For each eigenvalue, find the corresponding eigenvector $v$ such that $(A - \lambda I)v = 0$.

For $\lambda_1 = 3$:

$A - 3I = \begin{bmatrix} 1 - 3 & -2 \\ 2 & 1 - 3 \end{bmatrix} = \begin{bmatrix} -2 & -2 \\ 2 & -2 \end{bmatrix}$

Solve $(A - 3I)v = 0$:

$\begin{bmatrix} -2 & -2 \\ 2 & -2 \end{bmatrix} \begin{bmatrix} v_1 \\ v_2 \end{bmatrix} = \begin{bmatrix} 0 \\ 0 \end{bmatrix}$

This gives $-2v_1 - 2v_2 = 0$, or $v_1 + v_2 = 0$. Choose $v_1 = 1$, then $v_2 = -1$.

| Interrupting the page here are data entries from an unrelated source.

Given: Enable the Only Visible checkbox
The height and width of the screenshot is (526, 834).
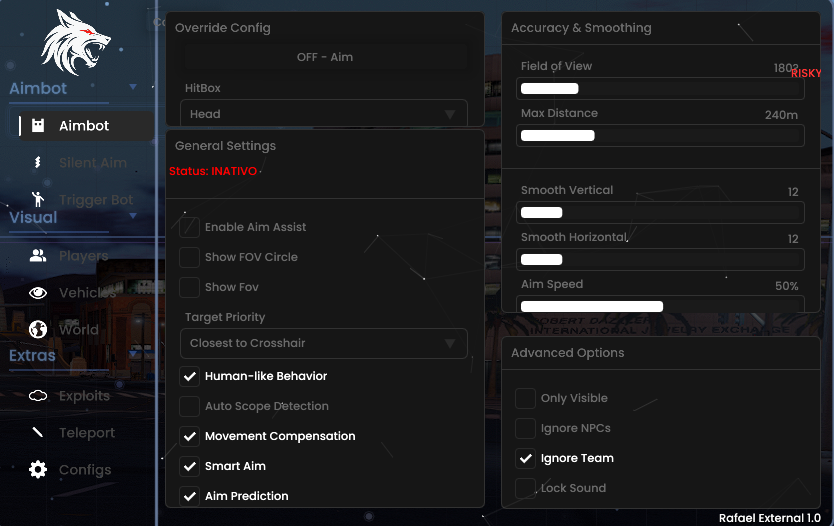Looking at the screenshot, I should point(525,398).
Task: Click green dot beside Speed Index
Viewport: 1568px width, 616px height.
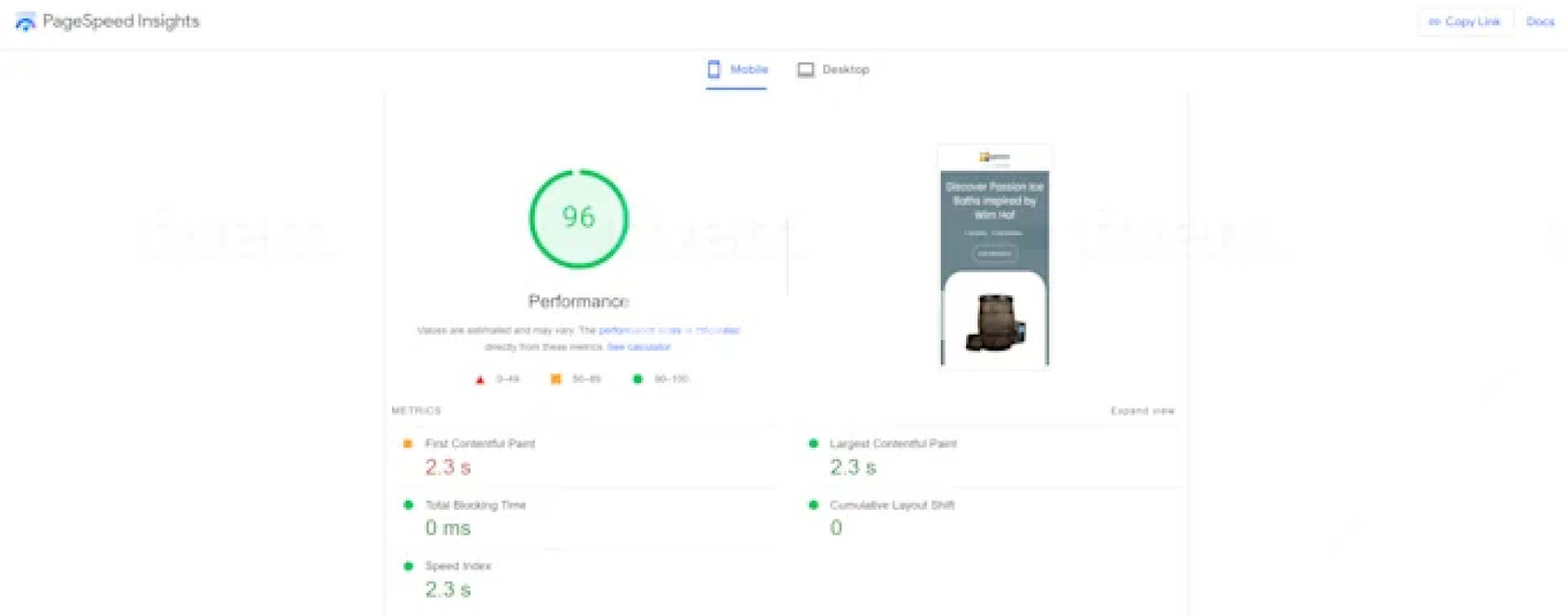Action: pyautogui.click(x=408, y=566)

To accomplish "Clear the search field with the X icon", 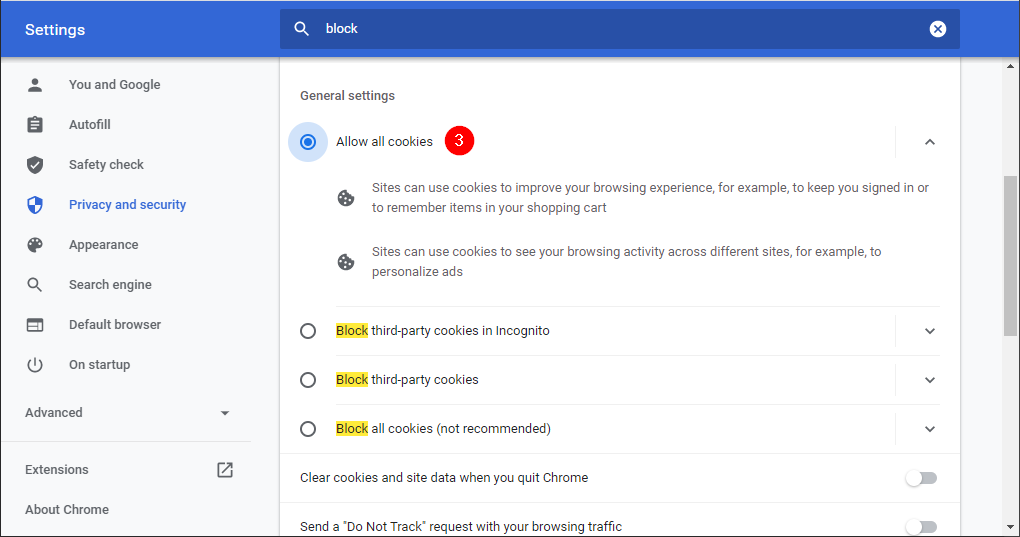I will (937, 29).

Thus, an eigenvector for $\lambda_1 = 3$ is:

$v_1 = \begin{bmatrix} 1 \\ -1 \end{bmatrix}$

For $\lambda_2 = -1$:

$A + I = \begin{bmatrix} 1 + 1 & -2 \\ 2 & 1 + 1 \end{bmatrix} = \begin{bmatrix} 2 & -2 \\ 2 & 2 \end{bmatrix}$

Solve $(A + I)v = 0$:

$\begin{bmatrix} 2 & -2 \\ 2 & 2 \end{bmatrix} \begin{bmatrix} v_1 \\ v_2 \end{bmatrix} = \begin{bmatrix} 0 \\ 0 \end{bmatrix}$

This gives $2v_1 - 2v_2 = 0$, or $v_1 = v_2$. Choose $v_1 = 1$, then $v_2 = 1$.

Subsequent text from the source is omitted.